#### EXERCISES TO COMPLETE:
a. Using the article on Venezuela's educational policy deficit, decide whether each statement below agrees with it: (i) poverty statistics improved while Chávez was in office; (ii) José Piñera spoke at a conference the writer attended; (iii) Piñera counted spending on education as educational policy. For each, answer yes or no and quote the words of the article that decide it.
b. Carry on the article on Venezuela's educational policy deficit, starting after its final sentence.

[start of PROVIDED PASSAGE]

The educational policy deficit

As the Hugo Chávez era comes to a close in Venezuela, it is time to begin taking stock of his legacy. One of the oft-repeated lines is that...

We can do better than this school in La Pastora
We can do better than this school in La Pastora

As the Hugo Chávez era comes to a close in Venezuela, it is time to begin taking stock of his legacy.

One of the oft-repeated lines is that Chávez was “good for the poor.” Certainly, poverty statistics – as measured by the percentage of the population living below a certain income threshhold – have improved under his watch. One could easily be tempted to believe that this shows success.

But while this certainly helps explain Chávez’s continued dominance at the polls, it is not enough to conclude that poverty has been abated in the medium run. Real poverty abatement – the kind of long-lasting generational shift in income levels that we saw in places such as Japan and South Korea in 1950-1990, or that we see in China today – comes from improved productivity, and one of the keys to achieving this is education.

Ah, chavistas will say, in education we also show marked improvements: why, just look at all the money we spend on Misiones. More kids go to school now than ever before!

This is all a mirage.

The other day I went to a conference where one of the speakers was José Piñera, one of the ideologues of many of Chile’s most succesful (or, some would say, horrific) economic reforms. Regardless of how you feel about him, Piñera threw out a line that stuck with me, and it is applicable to the chavista context.

“Loans, credits, spending on education,” he said, “this is not educational policy, it is social policy. Real educational policy comes from changes in content, from curricular reform, from looking at teaching practices. Without that, we cannot discuss educational policy.”

[end of PROVIDED PASSAGE]
[start of INFORMATION PROVIDED]

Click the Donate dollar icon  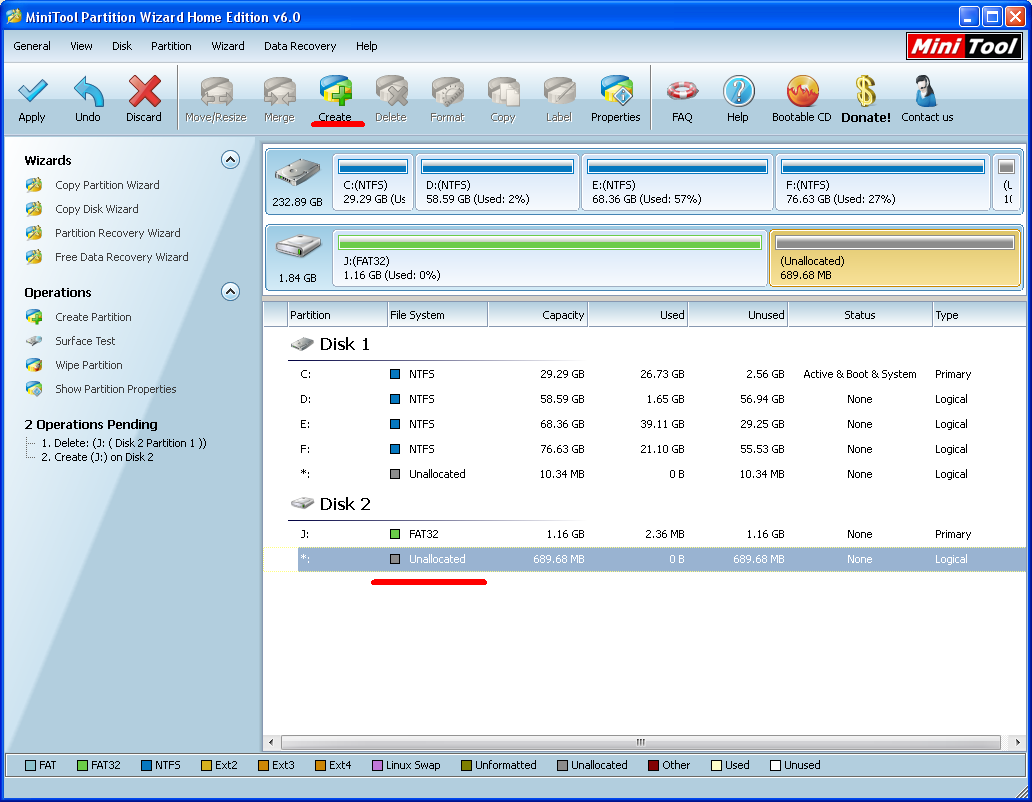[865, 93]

[end of INFORMATION PROVIDED]
[start of INFORMATION PROVIDED]

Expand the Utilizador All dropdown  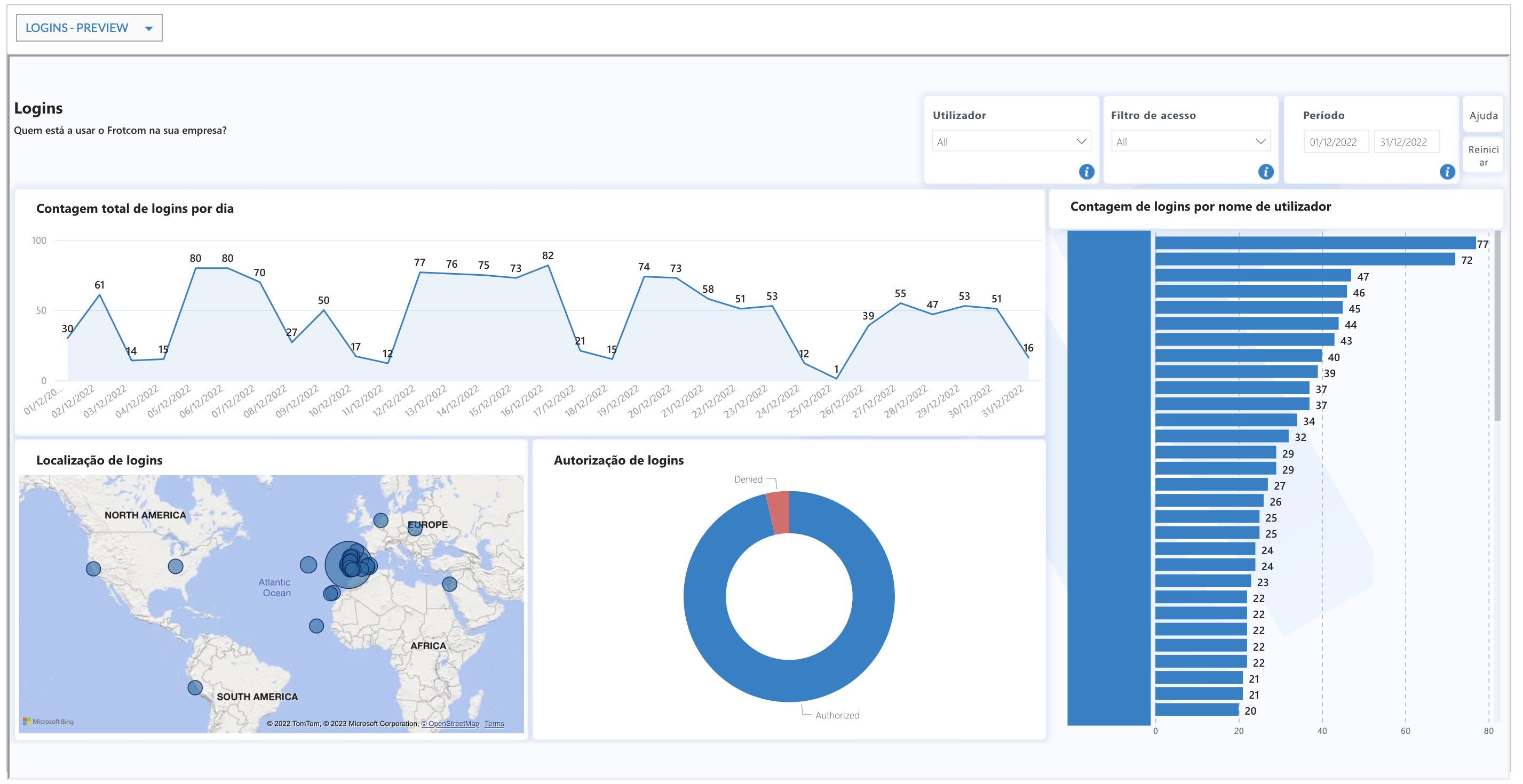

[end of INFORMATION PROVIDED]

#### EXPECTED RESPONSES:
a.
(i) Yes: "have improved under his watch."
(ii) Yes: "one of the speakers was José Piñera."
(iii) No: "this is not educational policy, it is social policy."

b.
In other words, real education reform has more to do with quality than quantity. Reral education reform consists of increasing productivity so that people can achieve higher income levels on their own.

If we accept this definition, can we then say there has been serious educational reform under Hugo Chávez?

Hardly.

While there have been efforts to change the curriculum, most of it has been either harmful or irrelevant. Competition among students and performance evaluation have been hampered. Parental involvement in schools has been watered down. Content has been skewed to better reflect political indoctrination. Teaching of English has taken a back seat.

Aside from the Canaima program, whereby kids get laptops, has there been any serious effort to integrate technological content in our schools to improve productivity? Have there been any efforts at all to lower the student-to-teacher ratio, to bring about new pedagogical approaches, or to provide kids an environment where they can experiment or learn a trade?

I mean, if it takes a blog to equip poor school shops with tools, you know something isn’t working.

What about Misiones that purportedly help people finally earn their degrees? Has there been any assessment of, say, Misión Ribas’ effects on wages?

You know the answer to all these questions. Deep down, Hugo Chávez’s “educational” policy is simply social policy, tantamount to getting on a helicopter and throwing dollar bills – or cheap laptops – at poor parents, borrowed at credit card interest rates.

(Note: I’m really, really making an effort to stop talking about Chávez’s illness. I am pretty sick of the topic and we’re not even done with it yet. Last week’s “Diosdado and Maduro vs. the Constitution” Celebrity Death Match left me depressed and exhausted, and it’s only going to get more intense as nature continues its course. So, if you’ll excuse me, I’m sticking to more wonky-type posts in the next few days, unless and until something dramatic happens … )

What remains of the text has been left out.